──────── EXERCISE DATA

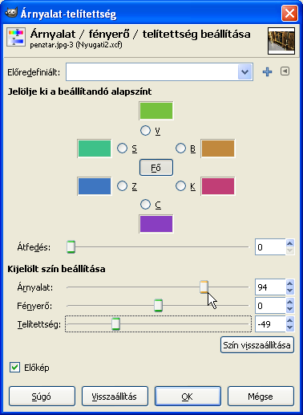
Task: Click the green color swatch at top
Action: coord(156,111)
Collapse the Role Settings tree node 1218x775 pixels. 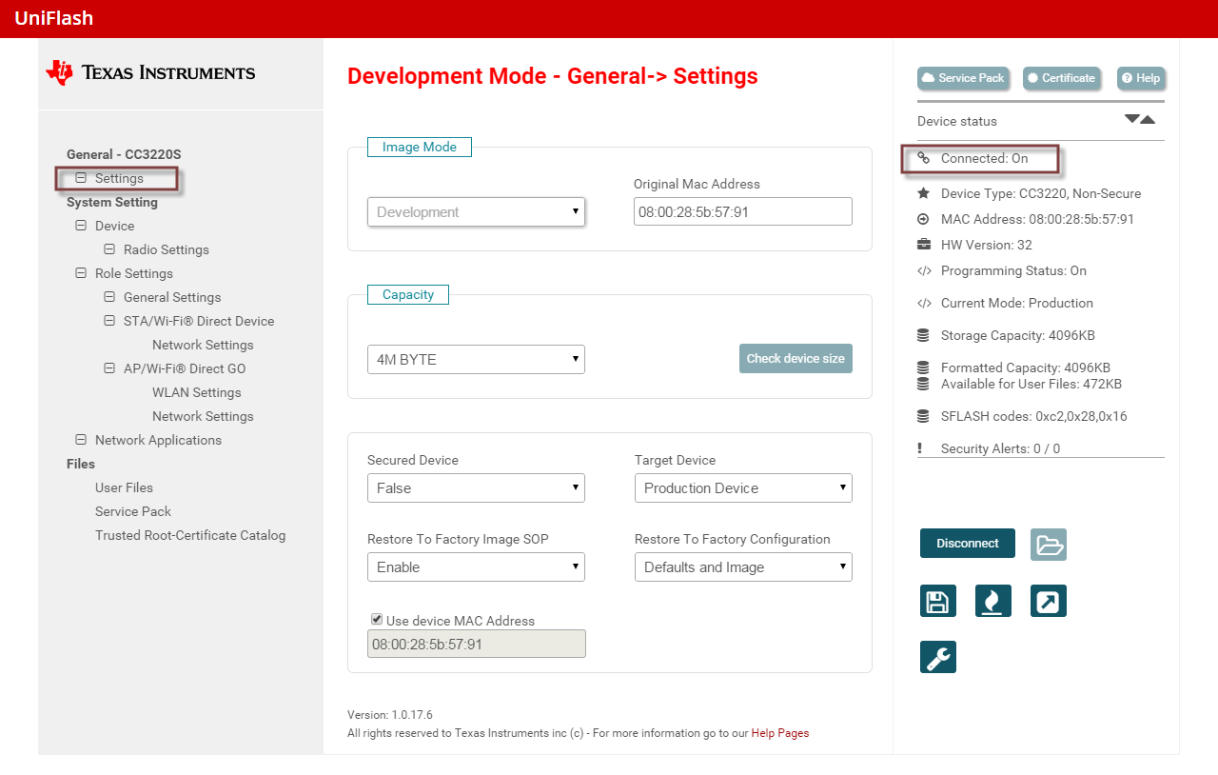(x=81, y=273)
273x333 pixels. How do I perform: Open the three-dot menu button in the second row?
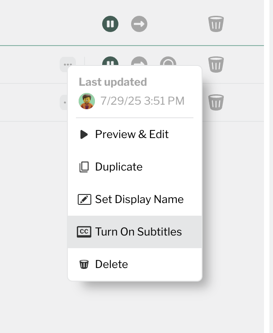tap(68, 65)
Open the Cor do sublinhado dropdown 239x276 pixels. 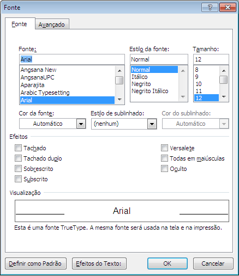(195, 124)
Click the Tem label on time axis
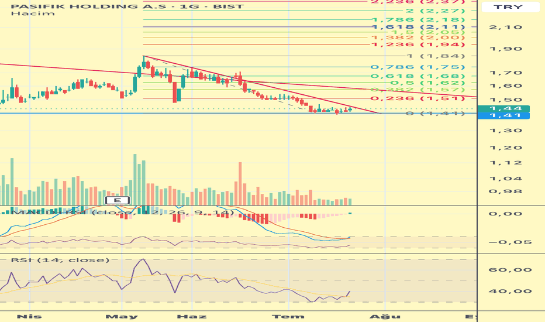This screenshot has width=545, height=322. click(x=288, y=316)
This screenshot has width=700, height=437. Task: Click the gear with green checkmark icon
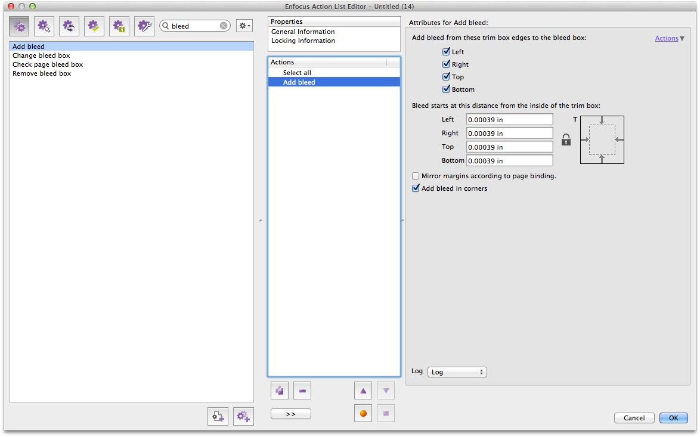[94, 26]
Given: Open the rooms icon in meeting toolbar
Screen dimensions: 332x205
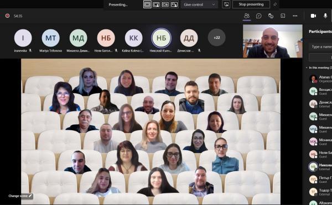Looking at the screenshot, I should click(x=283, y=16).
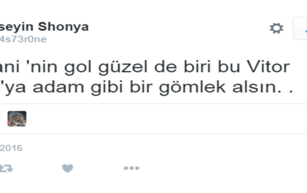This screenshot has height=193, width=307.
Task: Open the 2016 tweet timestamp
Action: tap(11, 148)
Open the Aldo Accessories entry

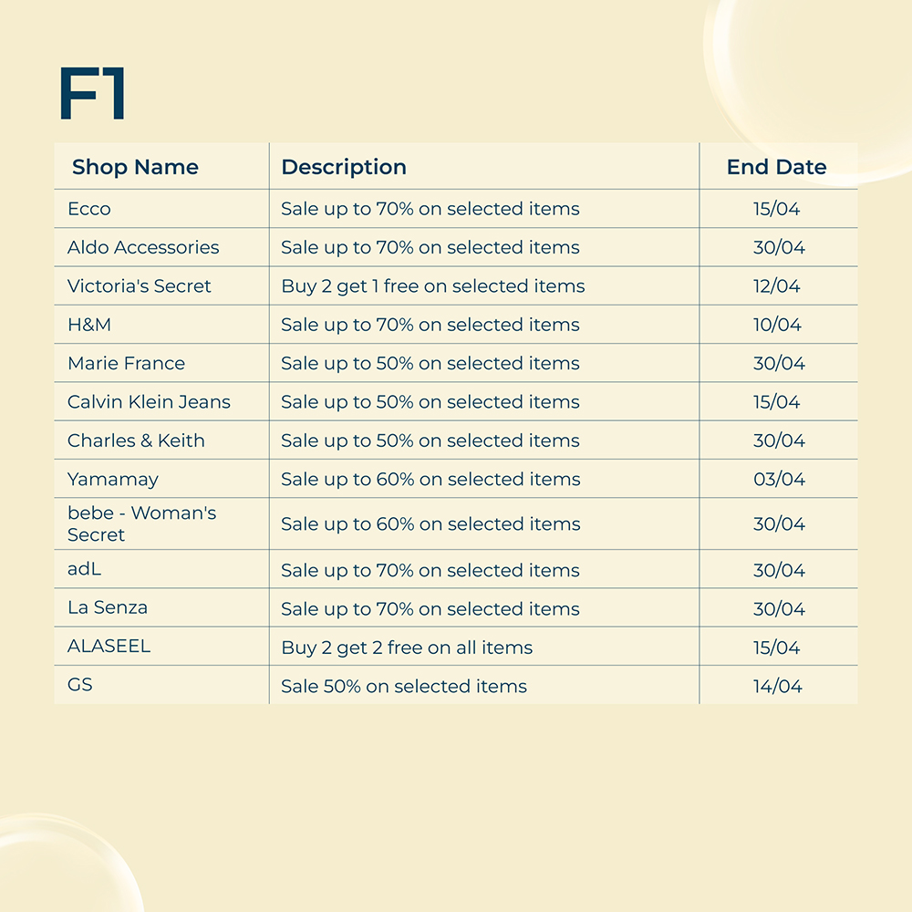coord(143,247)
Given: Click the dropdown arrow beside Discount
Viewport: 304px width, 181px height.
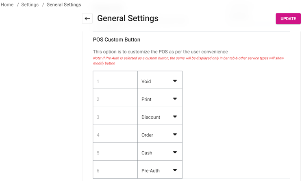Looking at the screenshot, I should coord(175,117).
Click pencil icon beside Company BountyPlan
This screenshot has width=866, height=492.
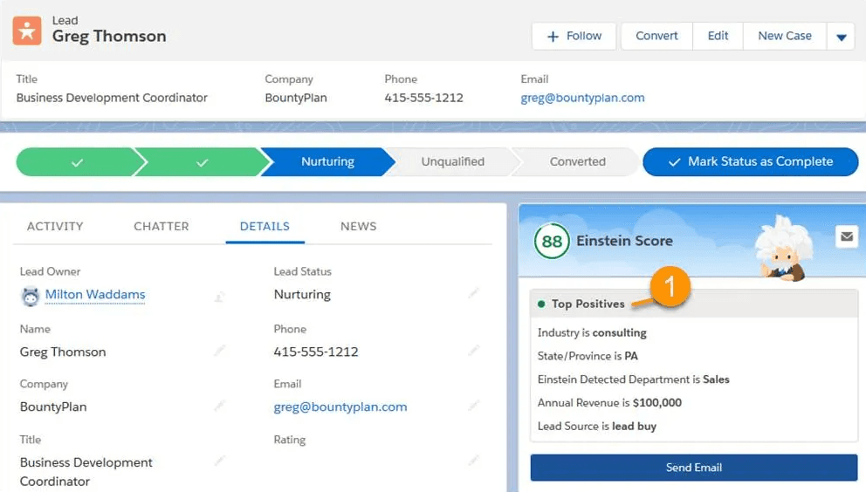coord(220,406)
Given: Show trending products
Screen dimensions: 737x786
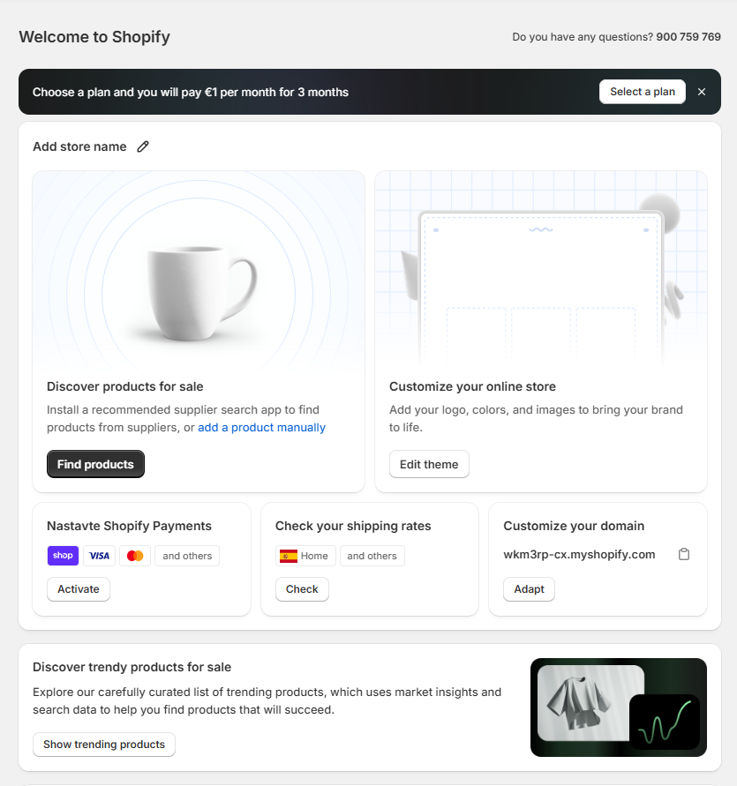Looking at the screenshot, I should click(104, 745).
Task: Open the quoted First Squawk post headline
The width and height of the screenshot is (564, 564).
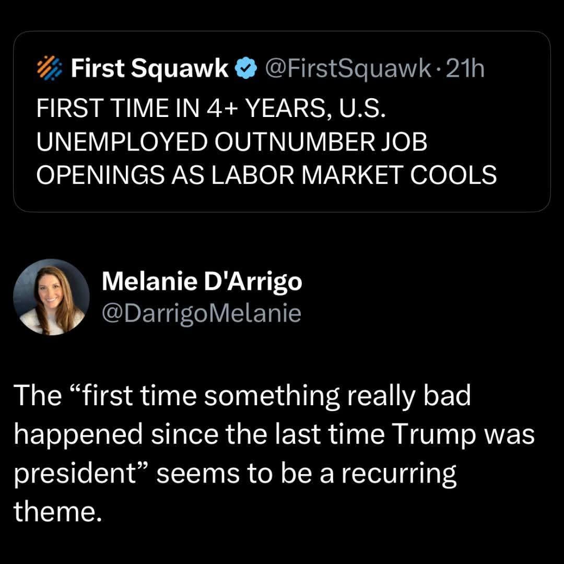Action: (x=266, y=142)
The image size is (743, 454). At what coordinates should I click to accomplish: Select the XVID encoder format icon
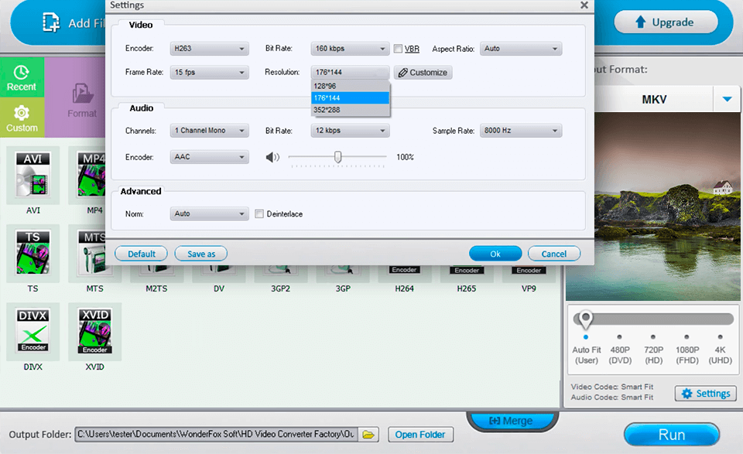94,333
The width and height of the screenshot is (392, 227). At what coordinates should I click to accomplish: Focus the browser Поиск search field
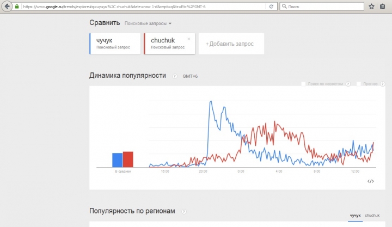coord(322,7)
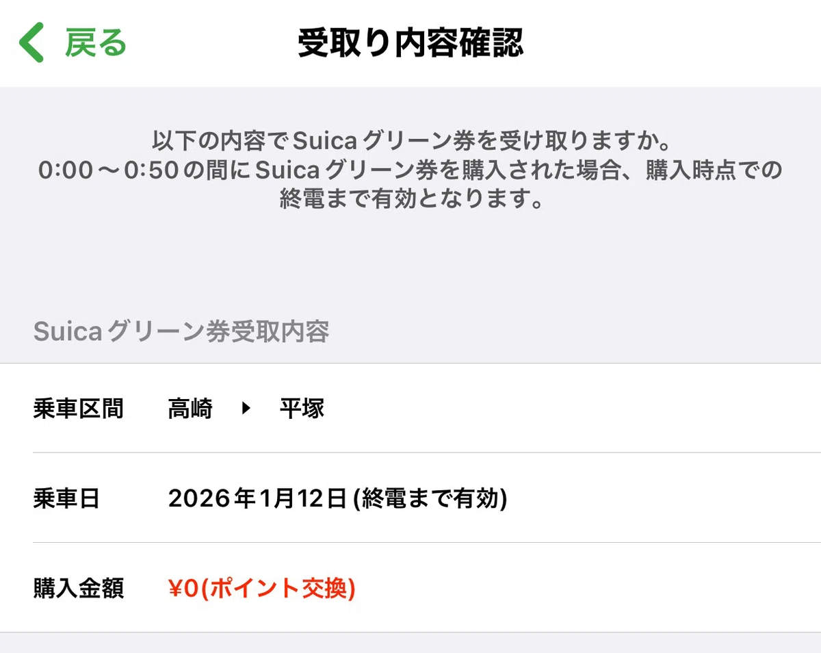This screenshot has height=653, width=821.
Task: Go back using the 戻る label
Action: (96, 43)
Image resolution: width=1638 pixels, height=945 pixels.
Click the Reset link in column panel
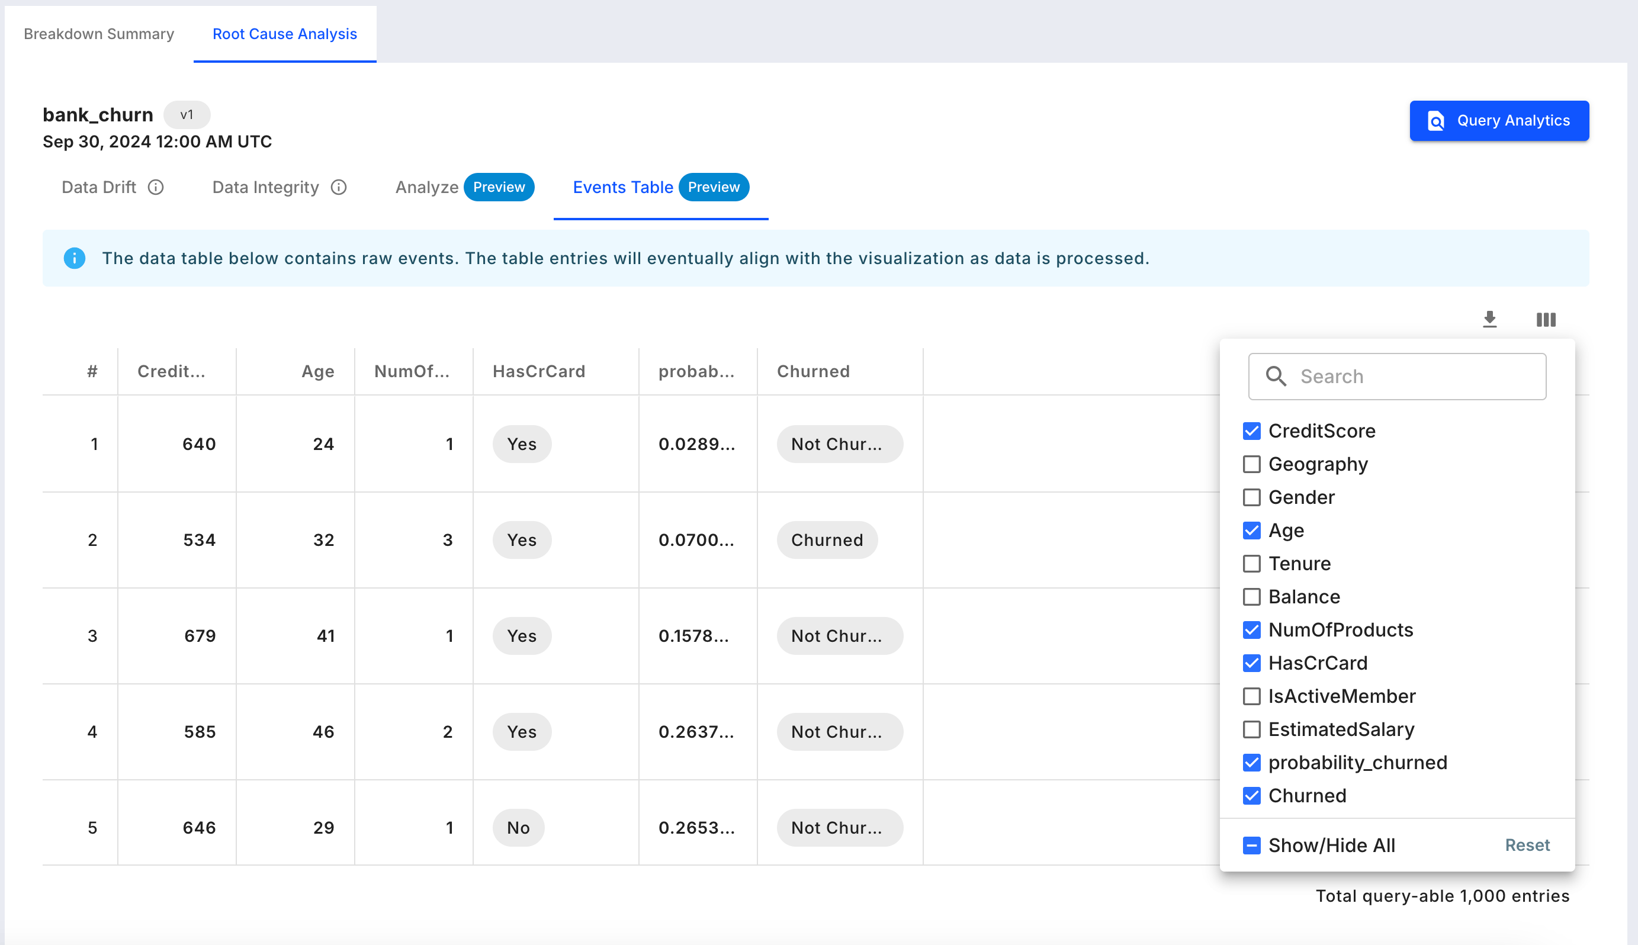[x=1527, y=845]
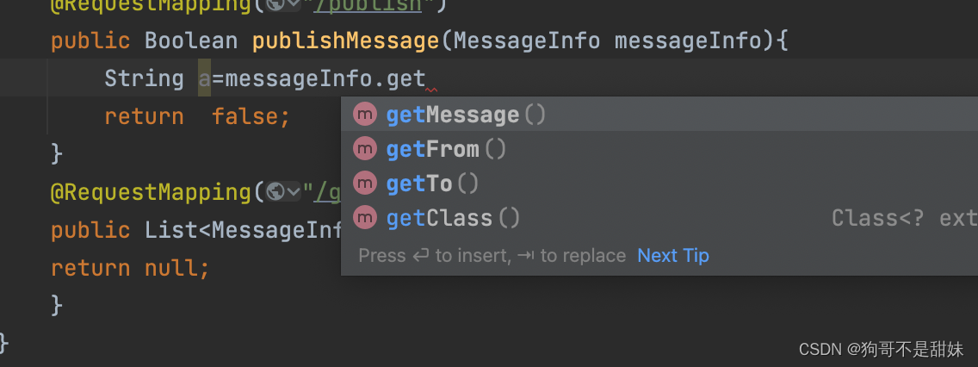Place cursor after messageInfo.get text
The height and width of the screenshot is (367, 978).
(426, 79)
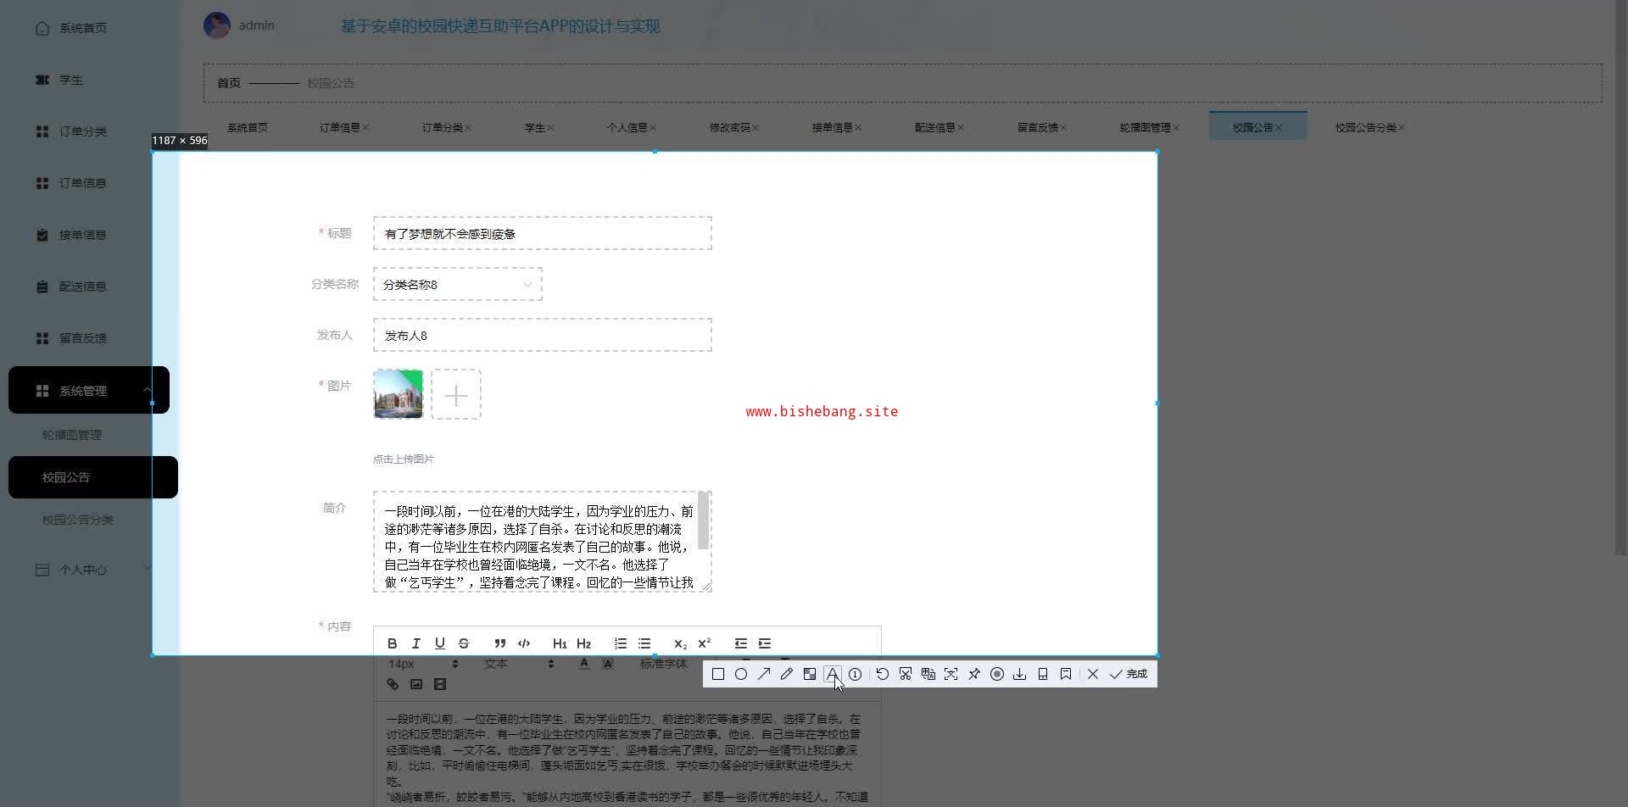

────────────────

TASK TO CARRY OUT: Lines from the one containing "The image size" through the end of the material above must be reproduced exactly; pictures must not be.

RESPONSE:
The image size is (743, 454). At what coordinates should I click to accomplish: Select the XVID encoder format icon
94,333
The width and height of the screenshot is (392, 227). At what coordinates should I click to accomplish: Focus the browser Поиск search field
coord(322,7)
This screenshot has height=653, width=821.
Task: Go back using the 戻る label
Action: (96, 43)
Image resolution: width=1638 pixels, height=945 pixels.
Click the Reset link in column panel
[x=1527, y=845]
Place cursor after messageInfo.get text
The height and width of the screenshot is (367, 978).
(426, 79)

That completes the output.